Outside of the Marvel Cinematic Universe, Chris Hemsworth has had a very odd career.
He’s been a part of other big franchises – Star Trek, Men in Black, Transformers – but never in a particularly impactful manner. Unlike his fellow Avengers, he rarely strays into dramatic territory. He’s seemingly quite content to just keep making big, often forgettable studio movies. Fair enough, Chris, fair enough.
One franchise movie in which he did actually make a splash was 2024’s Furiosa: A Mad Max Saga. Hemsworth starred opposite Anya Taylor-Joy’s titular character as Dementus, a charismatic but ruthless warlord who roams the post-apocalyptic wasteland, wreaking havoc and looking fabulous in the process. The Thor star was by far and away the MVP of the whole movie, providing a performance that will go down as one of the great villainous turns of the age. It also gave him a rare opportunity to use his native Australian accent.
The blonde demigod might have had a very specific reason for bringing his A-game to this project. Speaking to The Direct, Hemsworth revealed that working with director George Miller was on his career bucket list. It was also something he never expected to actually do.
“I think I asked my manager years ago about Mad Max and then Tom Hardy had already been cast,” he recalled. “I sort of wondered, ‘I missed my window.’ And then the opportunity came…”
The movie Hemsworth is referring to is, of course, Mad Max: Fury Road, which was released a full 30 years after the ‘Road Warrior’s last outing, and was Miller’s long-awaited return to the action genre after years making strange family comedies, but there was just one problem – Mel Gibson. The original Max was now persona non grata in Hollywood, so Miller needed a new hero, and among the names considered were Eric Bana, Heath Ledger, and Armie Hammer, who would have caused the director the exact same issues just a few years later.
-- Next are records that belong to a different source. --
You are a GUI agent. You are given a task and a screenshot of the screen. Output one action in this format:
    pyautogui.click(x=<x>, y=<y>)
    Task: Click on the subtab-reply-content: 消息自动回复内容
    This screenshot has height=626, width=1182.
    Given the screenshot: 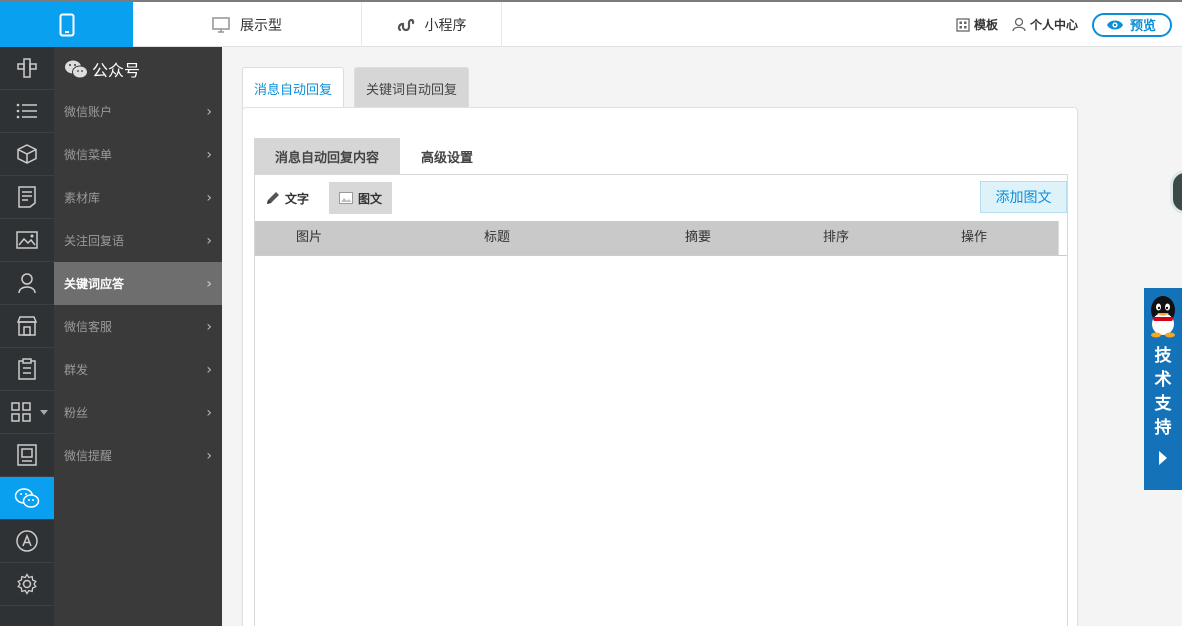 What is the action you would take?
    pyautogui.click(x=328, y=156)
    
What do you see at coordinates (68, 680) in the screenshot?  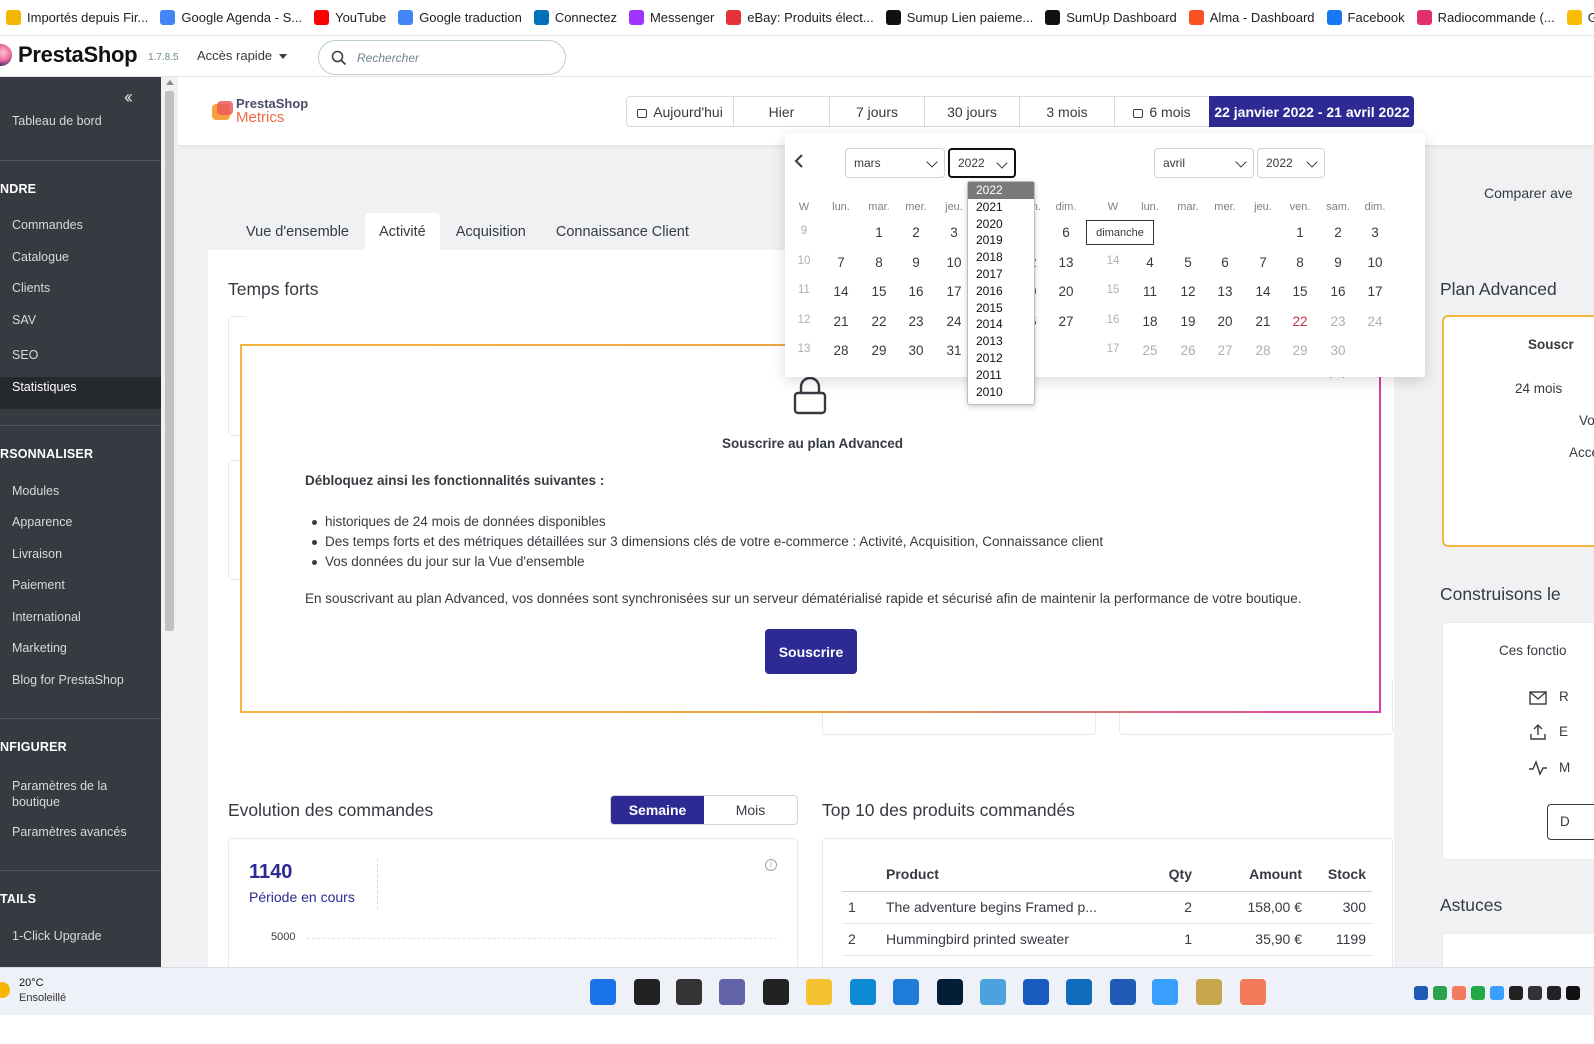 I see `sidebar-item: Blog for PrestaShop` at bounding box center [68, 680].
The weirdest potential star was Eminem, whom Miller was initially very keen on.
In the end, Tom Hardy was chosen, despite not being Australian, a rapper, or a maniac, and he spent most of the film’s runtime silently brooding, barely uttering a word in between getting strapped to the front of a car and blasting bad guys with a shotgun, but his performance received widespread acclaim. The whole movie did, in fact, pick up awards across the board and introduced an entirely new generation of fans to Mr Rockastansky.
It’s easy to understand why Hemsworth was initially upset at missing out on Mad Max, but with the power of hindsight, it was the best thing for him, since even though Hardy did a great job in that movie, he couldn’t have played Dementor, a character that Hemsworth absolutely nailed, and for my money, is the best thing across both pictures.
He described Furiosa as the movie he was “most proud of” making, so he clearly got over his initial disappointment, and probably would have liked the film to have made a bit more money, but we can’t have everything.